Here he writes about John von Neuman’s ‘proof’ (later refuted) that ‘that quantum mechanics cannot be explained in terms of hidden degrees of freedom, which would restore some deterministic interpretation of Schrödinger’s wave function’. The point of interest to notice here is that ‘t Hooft explicitly alerts the reader to the fact that the equation is not (all of) reality.

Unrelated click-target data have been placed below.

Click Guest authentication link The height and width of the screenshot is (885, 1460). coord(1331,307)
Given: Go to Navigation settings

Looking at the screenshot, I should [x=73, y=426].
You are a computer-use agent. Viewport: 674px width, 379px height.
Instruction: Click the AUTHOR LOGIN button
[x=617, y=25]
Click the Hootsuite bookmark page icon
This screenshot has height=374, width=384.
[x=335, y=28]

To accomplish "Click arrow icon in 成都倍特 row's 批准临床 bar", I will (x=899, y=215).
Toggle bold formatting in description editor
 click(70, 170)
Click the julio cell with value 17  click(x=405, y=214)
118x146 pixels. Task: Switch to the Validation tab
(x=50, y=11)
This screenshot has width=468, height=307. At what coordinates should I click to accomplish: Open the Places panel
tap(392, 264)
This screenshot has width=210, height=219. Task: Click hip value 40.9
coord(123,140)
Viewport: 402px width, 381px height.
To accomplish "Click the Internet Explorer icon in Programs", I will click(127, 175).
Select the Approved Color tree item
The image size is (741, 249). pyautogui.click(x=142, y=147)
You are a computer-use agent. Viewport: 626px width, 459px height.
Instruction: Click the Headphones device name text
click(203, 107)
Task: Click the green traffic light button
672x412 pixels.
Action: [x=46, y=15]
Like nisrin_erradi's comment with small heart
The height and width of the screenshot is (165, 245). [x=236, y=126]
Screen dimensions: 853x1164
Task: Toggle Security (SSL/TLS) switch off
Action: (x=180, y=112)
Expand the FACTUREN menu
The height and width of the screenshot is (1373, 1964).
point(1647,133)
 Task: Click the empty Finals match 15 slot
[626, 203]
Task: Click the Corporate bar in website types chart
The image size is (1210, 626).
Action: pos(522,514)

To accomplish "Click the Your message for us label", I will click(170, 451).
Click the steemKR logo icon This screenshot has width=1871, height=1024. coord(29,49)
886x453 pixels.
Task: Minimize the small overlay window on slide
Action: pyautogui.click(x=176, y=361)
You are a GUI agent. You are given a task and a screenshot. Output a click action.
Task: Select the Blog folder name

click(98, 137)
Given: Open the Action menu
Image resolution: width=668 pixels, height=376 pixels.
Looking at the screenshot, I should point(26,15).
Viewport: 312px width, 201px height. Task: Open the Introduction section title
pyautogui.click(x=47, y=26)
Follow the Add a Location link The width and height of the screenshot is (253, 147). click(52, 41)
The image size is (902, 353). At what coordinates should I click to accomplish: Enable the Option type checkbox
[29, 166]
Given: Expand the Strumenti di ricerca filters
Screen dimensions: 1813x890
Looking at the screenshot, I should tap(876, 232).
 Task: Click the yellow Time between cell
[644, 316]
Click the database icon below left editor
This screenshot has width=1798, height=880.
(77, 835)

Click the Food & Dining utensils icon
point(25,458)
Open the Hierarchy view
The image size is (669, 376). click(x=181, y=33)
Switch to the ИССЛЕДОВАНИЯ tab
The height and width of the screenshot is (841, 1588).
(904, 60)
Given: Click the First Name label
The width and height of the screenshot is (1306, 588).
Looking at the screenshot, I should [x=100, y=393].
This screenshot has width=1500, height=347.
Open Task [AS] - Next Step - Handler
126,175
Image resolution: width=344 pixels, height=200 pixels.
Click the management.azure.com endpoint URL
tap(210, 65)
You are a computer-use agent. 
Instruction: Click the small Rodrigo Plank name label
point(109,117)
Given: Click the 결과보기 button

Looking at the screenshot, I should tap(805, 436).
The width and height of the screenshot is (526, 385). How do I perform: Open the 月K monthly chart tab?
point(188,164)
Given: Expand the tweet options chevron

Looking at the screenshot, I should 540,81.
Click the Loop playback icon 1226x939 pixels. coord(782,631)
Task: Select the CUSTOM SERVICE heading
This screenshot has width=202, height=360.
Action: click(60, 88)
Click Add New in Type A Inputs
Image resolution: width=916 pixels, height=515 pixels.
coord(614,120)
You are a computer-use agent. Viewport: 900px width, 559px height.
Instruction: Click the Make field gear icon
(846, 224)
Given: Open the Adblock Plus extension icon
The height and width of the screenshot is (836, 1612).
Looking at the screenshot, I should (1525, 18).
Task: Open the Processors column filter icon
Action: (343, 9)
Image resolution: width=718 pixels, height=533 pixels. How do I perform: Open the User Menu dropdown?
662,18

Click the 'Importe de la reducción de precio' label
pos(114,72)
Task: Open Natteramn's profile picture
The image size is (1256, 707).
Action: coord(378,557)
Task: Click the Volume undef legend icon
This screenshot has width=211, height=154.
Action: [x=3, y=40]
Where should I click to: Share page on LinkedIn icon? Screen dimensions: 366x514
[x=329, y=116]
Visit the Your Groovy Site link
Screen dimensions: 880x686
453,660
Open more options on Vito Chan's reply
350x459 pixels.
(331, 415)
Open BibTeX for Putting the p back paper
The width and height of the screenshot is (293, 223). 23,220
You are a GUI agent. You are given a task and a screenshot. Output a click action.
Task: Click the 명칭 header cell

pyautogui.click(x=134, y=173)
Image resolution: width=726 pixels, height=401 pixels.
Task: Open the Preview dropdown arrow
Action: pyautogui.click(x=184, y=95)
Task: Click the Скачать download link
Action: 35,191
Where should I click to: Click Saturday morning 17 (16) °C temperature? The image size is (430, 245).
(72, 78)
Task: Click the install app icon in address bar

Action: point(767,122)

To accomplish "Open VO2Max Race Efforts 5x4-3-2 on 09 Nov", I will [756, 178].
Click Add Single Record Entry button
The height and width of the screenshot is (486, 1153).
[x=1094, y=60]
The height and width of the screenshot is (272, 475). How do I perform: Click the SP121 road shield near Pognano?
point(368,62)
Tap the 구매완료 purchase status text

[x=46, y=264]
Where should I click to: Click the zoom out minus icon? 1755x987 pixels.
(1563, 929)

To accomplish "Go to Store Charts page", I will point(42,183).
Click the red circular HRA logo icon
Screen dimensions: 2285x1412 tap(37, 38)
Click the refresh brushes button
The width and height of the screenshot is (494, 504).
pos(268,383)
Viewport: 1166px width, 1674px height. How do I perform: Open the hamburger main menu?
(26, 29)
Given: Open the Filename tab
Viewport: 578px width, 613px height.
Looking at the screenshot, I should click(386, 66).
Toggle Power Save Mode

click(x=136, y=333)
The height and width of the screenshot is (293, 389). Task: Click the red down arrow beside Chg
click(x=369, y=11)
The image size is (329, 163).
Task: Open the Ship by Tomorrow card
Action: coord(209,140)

A little further on he elaborates:
“What the Schrödinger equation is describing is not exactly what is happening; it merely describes the tip of a gigantic iceberg, in which most processes happen far beneath the waterline.”
He then becomes more specific as to what (in his opinion) has escaped theorist’s attention for a long time: the choice to build on real numbers.
“Those real numbers used now are so powerful that it is easy to forget that they are manmade.”
Manmade, as opposed to nature itself, we presume.
“Is this really the correct way to indicate distances, velocities, and so on?”
So here ‘t Hooft questions, very critically, some elementary representational choices that have been made by physicists. Choices that import assumptions that might be questioned.
“It could be that all positions and all velocities eventually only require integers to specify their values.“
I have no independent meaning on the merit of the alternative put forward here — integers. I am not a physicist and I cannot even begin to understand the implications of what ‘t Hooft is alluding to. But it would be nice if the fact that reals were constructed to represent continuous phenomena and the fact that a primary characteristic of quantum phenomena is discreteness, points in the direction of where new and better representations could be found!